**How to complete this task**
Among the entries below, one stretch runs from the line that contains "Where should I click to: Click the" through the line that contains "You are a computer-use agent. The". Repeat that stretch exactly, ends included, and only that.

**Data to process**
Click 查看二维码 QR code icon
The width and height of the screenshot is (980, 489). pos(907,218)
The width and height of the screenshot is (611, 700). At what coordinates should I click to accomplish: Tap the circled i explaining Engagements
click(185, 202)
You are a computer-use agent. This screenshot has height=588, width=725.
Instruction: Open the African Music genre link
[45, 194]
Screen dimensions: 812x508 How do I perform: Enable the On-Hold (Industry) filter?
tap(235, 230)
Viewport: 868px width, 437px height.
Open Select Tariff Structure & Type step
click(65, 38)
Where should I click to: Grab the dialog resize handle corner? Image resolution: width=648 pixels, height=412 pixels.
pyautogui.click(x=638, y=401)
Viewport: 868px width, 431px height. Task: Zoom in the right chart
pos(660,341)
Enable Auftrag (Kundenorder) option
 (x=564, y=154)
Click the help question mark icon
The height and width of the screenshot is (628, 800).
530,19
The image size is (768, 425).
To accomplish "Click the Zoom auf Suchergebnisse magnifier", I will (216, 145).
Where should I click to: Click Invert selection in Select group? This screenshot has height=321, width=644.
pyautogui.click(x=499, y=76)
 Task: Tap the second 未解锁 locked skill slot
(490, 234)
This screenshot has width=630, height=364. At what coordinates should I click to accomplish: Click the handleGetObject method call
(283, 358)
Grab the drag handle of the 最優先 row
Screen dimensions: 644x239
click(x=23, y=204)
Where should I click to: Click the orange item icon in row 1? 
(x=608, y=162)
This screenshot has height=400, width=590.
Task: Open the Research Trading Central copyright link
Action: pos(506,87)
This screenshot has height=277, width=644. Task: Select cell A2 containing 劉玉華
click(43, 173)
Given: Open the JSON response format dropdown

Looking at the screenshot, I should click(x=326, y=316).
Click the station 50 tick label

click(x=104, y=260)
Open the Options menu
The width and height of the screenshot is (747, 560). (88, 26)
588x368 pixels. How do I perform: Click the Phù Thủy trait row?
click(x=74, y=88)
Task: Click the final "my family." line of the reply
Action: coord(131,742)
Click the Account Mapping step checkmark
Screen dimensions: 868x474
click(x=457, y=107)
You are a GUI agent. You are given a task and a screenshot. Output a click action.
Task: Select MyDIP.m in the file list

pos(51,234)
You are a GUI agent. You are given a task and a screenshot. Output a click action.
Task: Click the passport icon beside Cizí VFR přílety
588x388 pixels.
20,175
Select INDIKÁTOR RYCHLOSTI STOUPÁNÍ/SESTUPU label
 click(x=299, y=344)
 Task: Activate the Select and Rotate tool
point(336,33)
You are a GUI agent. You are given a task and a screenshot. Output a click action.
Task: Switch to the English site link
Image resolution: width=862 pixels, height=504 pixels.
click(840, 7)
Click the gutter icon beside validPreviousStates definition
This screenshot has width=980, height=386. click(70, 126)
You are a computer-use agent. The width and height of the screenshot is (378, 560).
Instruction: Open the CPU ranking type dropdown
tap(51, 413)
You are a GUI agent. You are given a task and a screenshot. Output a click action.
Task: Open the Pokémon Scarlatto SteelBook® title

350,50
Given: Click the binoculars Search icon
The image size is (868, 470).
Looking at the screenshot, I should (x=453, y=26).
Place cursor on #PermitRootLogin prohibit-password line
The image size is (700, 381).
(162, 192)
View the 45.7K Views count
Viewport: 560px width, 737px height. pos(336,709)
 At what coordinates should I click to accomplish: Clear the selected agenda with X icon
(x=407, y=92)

**Reply**
Where should I click to: Click the orange item icon in row 1? 
(x=608, y=162)
This screenshot has height=400, width=590.
Task: Open the Research Trading Central copyright link
Action: pos(506,87)
This screenshot has height=277, width=644. Task: Select cell A2 containing 劉玉華
click(43, 173)
Given: Open the JSON response format dropdown

Looking at the screenshot, I should click(x=326, y=316).
Click the station 50 tick label

click(x=104, y=260)
Open the Options menu
The width and height of the screenshot is (747, 560). (88, 26)
588x368 pixels. How do I perform: Click the Phù Thủy trait row?
click(x=74, y=88)
Task: Click the final "my family." line of the reply
Action: coord(131,742)
Click the Account Mapping step checkmark
Screen dimensions: 868x474
click(x=457, y=107)
You are a GUI agent. You are given a task and a screenshot. Output a click action.
Task: Select MyDIP.m in the file list

pos(51,234)
You are a GUI agent. You are given a task and a screenshot. Output a click action.
Task: Click the passport icon beside Cizí VFR přílety
588x388 pixels.
20,175
Select INDIKÁTOR RYCHLOSTI STOUPÁNÍ/SESTUPU label
 click(x=299, y=344)
 Task: Activate the Select and Rotate tool
point(336,33)
You are a GUI agent. You are given a task and a screenshot. Output a click action.
Task: Switch to the English site link
Image resolution: width=862 pixels, height=504 pixels.
click(840, 7)
Click the gutter icon beside validPreviousStates definition
This screenshot has width=980, height=386. click(70, 126)
You are a computer-use agent. The width and height of the screenshot is (378, 560).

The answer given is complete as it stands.